Ce n’est d’ailleurs pas un hasard si les sociétés comme 21Shares ou CoinShares nourrissent de sérieux espoirs pour être logés dans des contrats d’assurance-vie : les assureurs refusent pour le moment de loger des bitcoins physiques dans leurs offres.
“Les assureurs se saisiront probablement du sujet via des produits repackagés qui ne se baseront pas sur de la détention pure de crypto-actifs”, prévient Arnaud Grünthaler, avocat associé pour le cabinet Fieldfisher. “Je pense qu’ils se tourneront vers des produits financiers qui rentrent dans une nomenclature classique compatible avec la directive européenne MiFID”, insiste-t-il.
“Pour la plupart des investisseurs, le plus simple est de se tourner vers des produits créés par des sociétés de gestion accréditées par l’AMF et accessibles dans des enveloppes fiscales”, indique Enzo Hallot, à la tête du cabinet de conseil en investissements Crypto Patrimoine et membre de l’Association nationale des conseillers financiers (Anacofi).
L’avantage des instruments financiers réglementés, c’est qu’ils peuvent être placés dans des comptes-titres.

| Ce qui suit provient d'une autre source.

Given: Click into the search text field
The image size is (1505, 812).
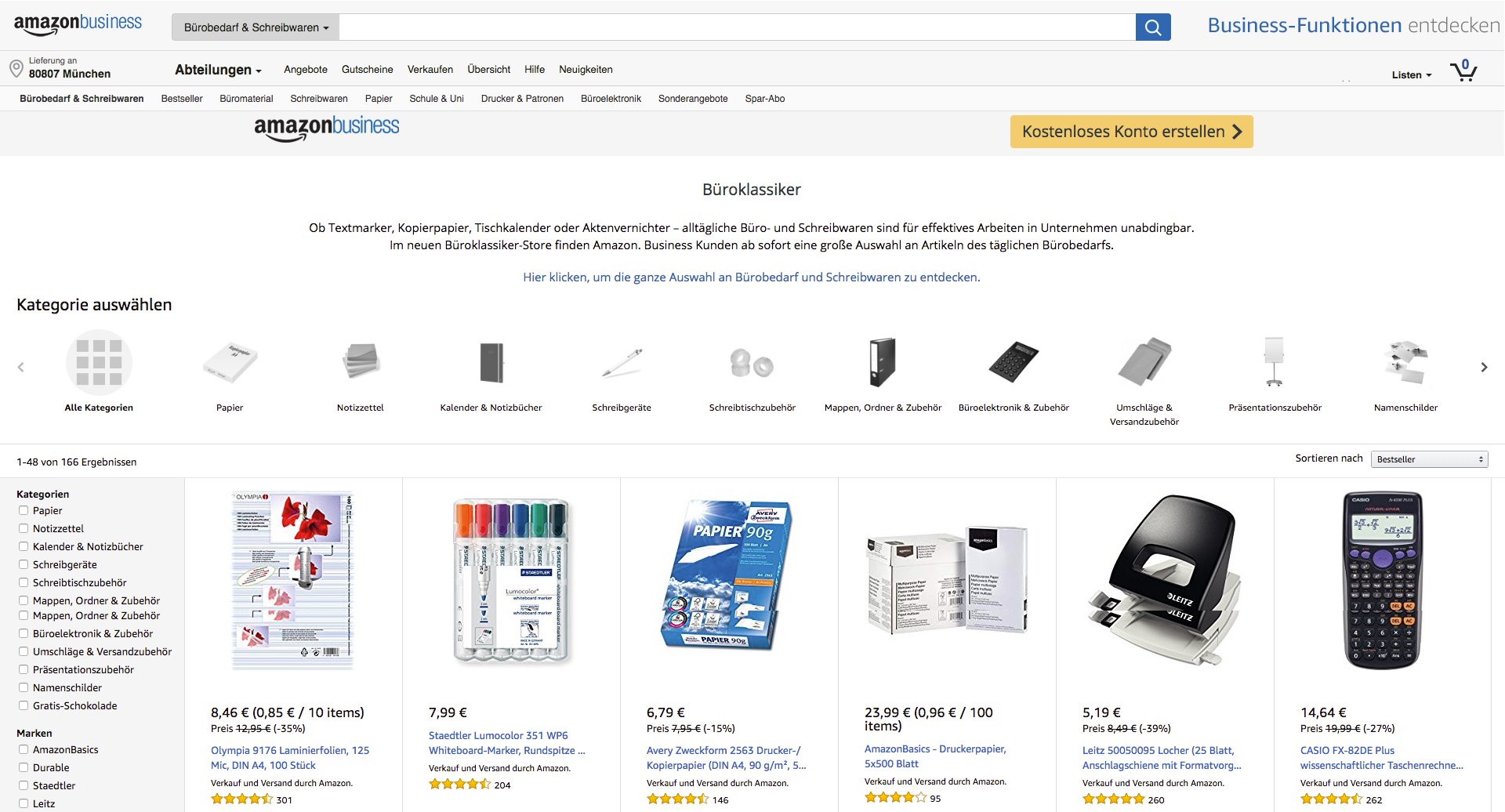Looking at the screenshot, I should click(x=737, y=27).
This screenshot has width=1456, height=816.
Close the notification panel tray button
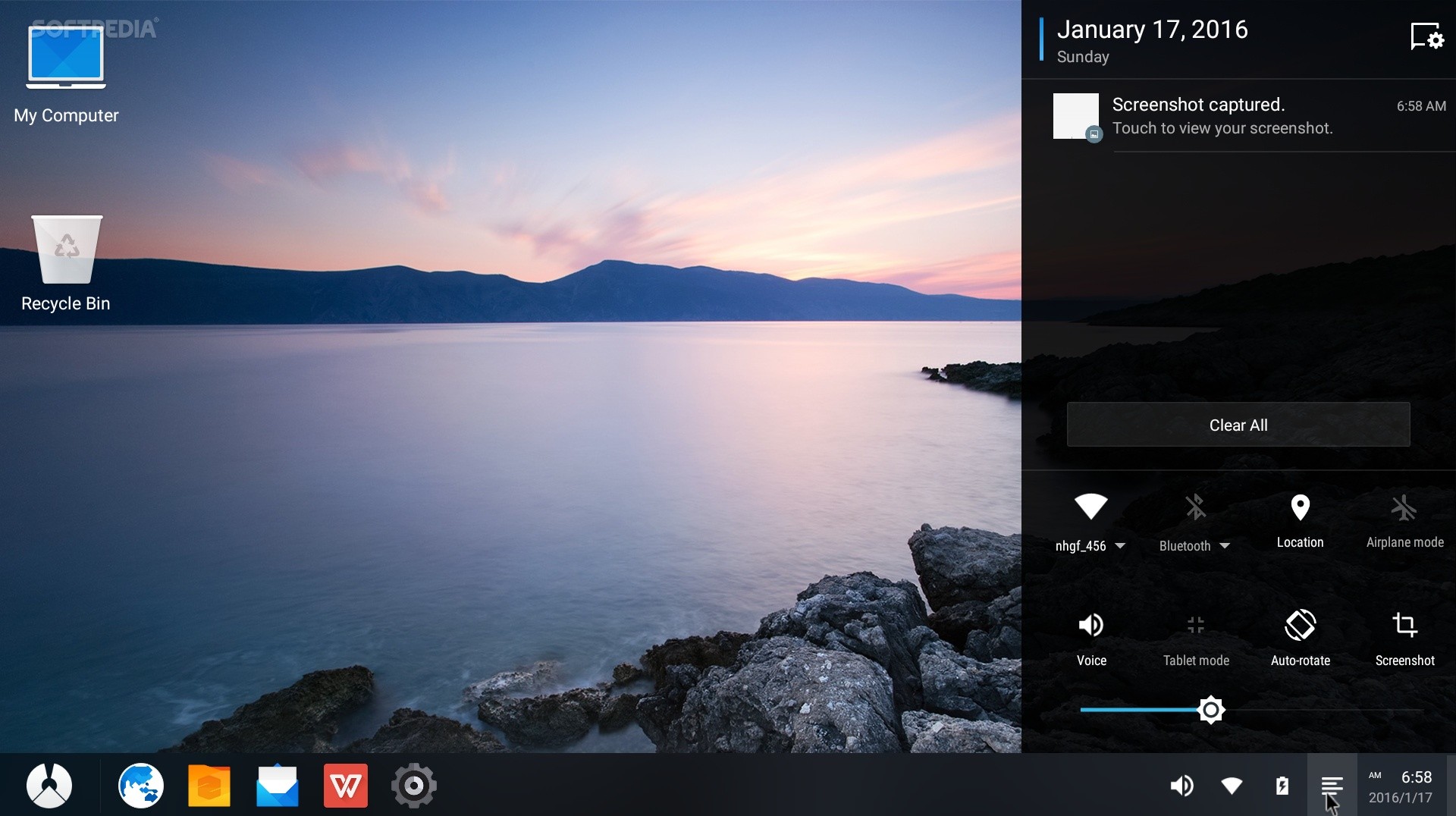tap(1332, 785)
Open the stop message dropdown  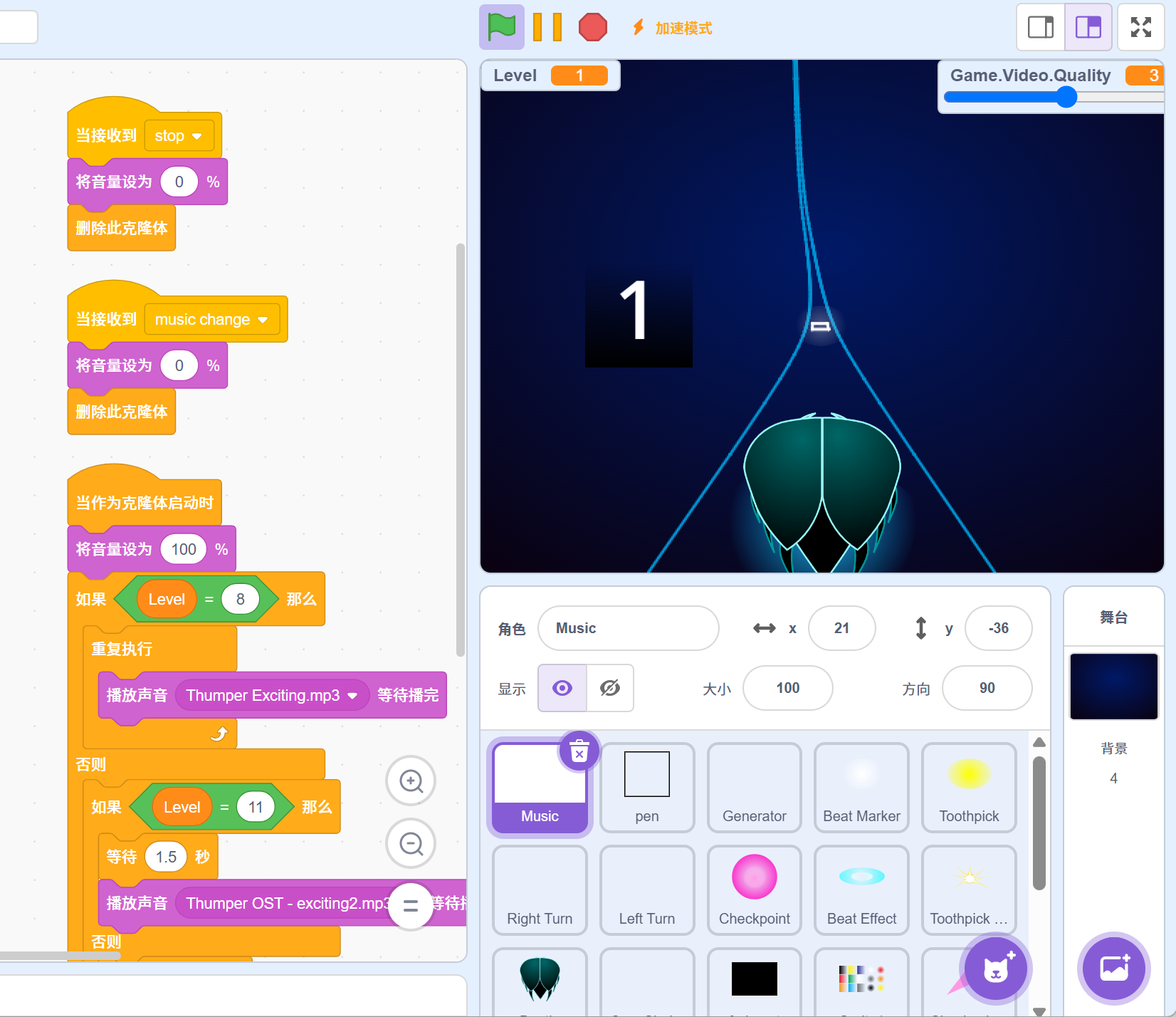(197, 136)
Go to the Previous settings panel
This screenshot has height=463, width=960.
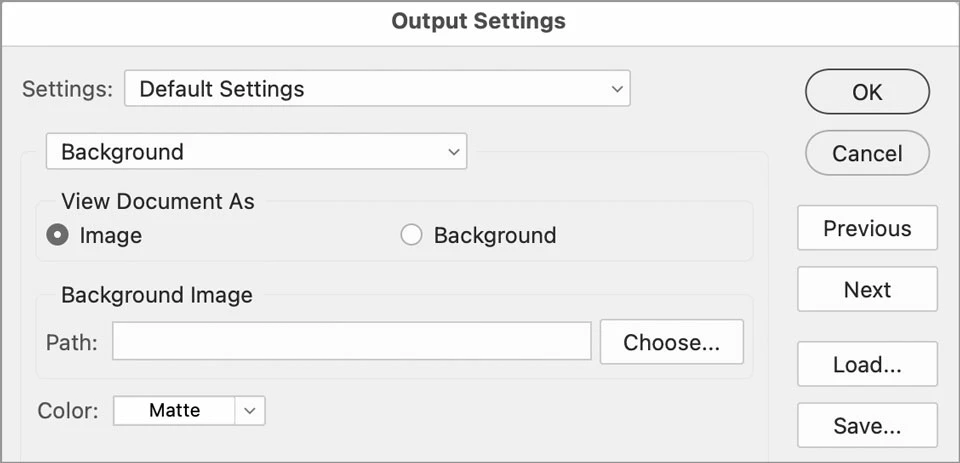[x=867, y=228]
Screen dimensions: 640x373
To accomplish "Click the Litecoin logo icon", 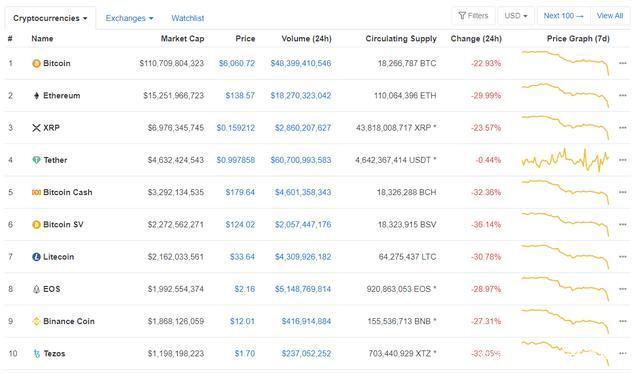I will tap(36, 257).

Et surtout, c’est le type de placement le plus répandu dans les assurances-vie.
À ce jour, une poignée d’acteurs évoluant dans les actifs numériques répondent à la norme européenne UCITS (qui encadre les OPCVM), comme Melanion Capital, dont l’ETF lancé fin 2021 regroupe des actions d’entreprises cotées en Bourse aux États-Unis et qui appartiennent au secteur du bitcoin, mais aussi certains fonds du gestionnaire d’actifs Tobam (BTC-Linked and Blockchain Equity Fun et BITCOIN CO2 Offset Fund).
L’ETF de Melanion n’étant pas directement composé d’actifs numériques, sa performance ne suit pas strictement le cours du bitcoin. Néanmoins, comme il compte des sociétés comme Microstrategy, Coinbase ou des acteurs du minage (dont la dynamique boursière est historiquement fortement corrélée au bitcoin), il a été conçu pour s’en approcher le plus possible.
“Parfois nous sous-performons le bitcoin, parfois nous le sur-performons, mais la réalité c’est qu’on le suit”, souligne Cyril Sabbagh, managing director chez Melanion Capital. Fin 2023, l’ETF de Melanion avait 5 millions d’euros sous gestion et celui-ci devrait grossir avec l’engouement déclenché par l’arrivée d’un ETF Bitcoin lancé par BlackRock aux États-Unis. “Lorsque la demande arrivera, nous aurons le produit parfait pour inclure la thématique bitcoin dans les contrats d’assurance-vie ou de plan épargne retraite”, insiste Cyril Sabbagh.
“Ce type d’offre, comme celle de Tobam ou Melanion, sont l’une des plus simples pour les institutionnels qui souhaitent s’exposer à Bitcoin dans un cadre régulé”, complète Enzo Hallot.
Pour ceux qui préfèrent un véhicule basé sur une réserve en bitcoins pour suivre plus fidèlement le cours, il faut se tourner vers les ETC de CoinShares ou 21Shares. Ces derniers sont juridiquement des titres de créance et non une copropriété (comme les ETF), mais cela ne fait pas beaucoup de différence pour l’investisseur.
En revanche, ils ne répondent pas à la norme UCITS, ce qui rend plus difficile leur placement dans les produits d’assurance-vie.
“Il est autorisé de placer des SCPI ou des fonds structurés dans les contrats d’assurance-vie, il est donc possible de mettre nos ETC à condition que l’assureur accepte ce support comme unité de compte”, veut croire Jérôme Castime, en charge de la conformité en France pour CoinShares.
“Même si les clients demandent à leur assureur une exposition aux crypto-actifs, il est très possible qu’ils ne sachent pas les valoriser ou les gérer”, tempère l’avocat Arnaud Grünthaler. “À plus long terme, je pense que l’une des solutions élégantes pourrait être de tokeniser des parts de fonds qui détiennent des actifs numériques et proposer ces security tokens régulés aux investisseurs”, conclut-il.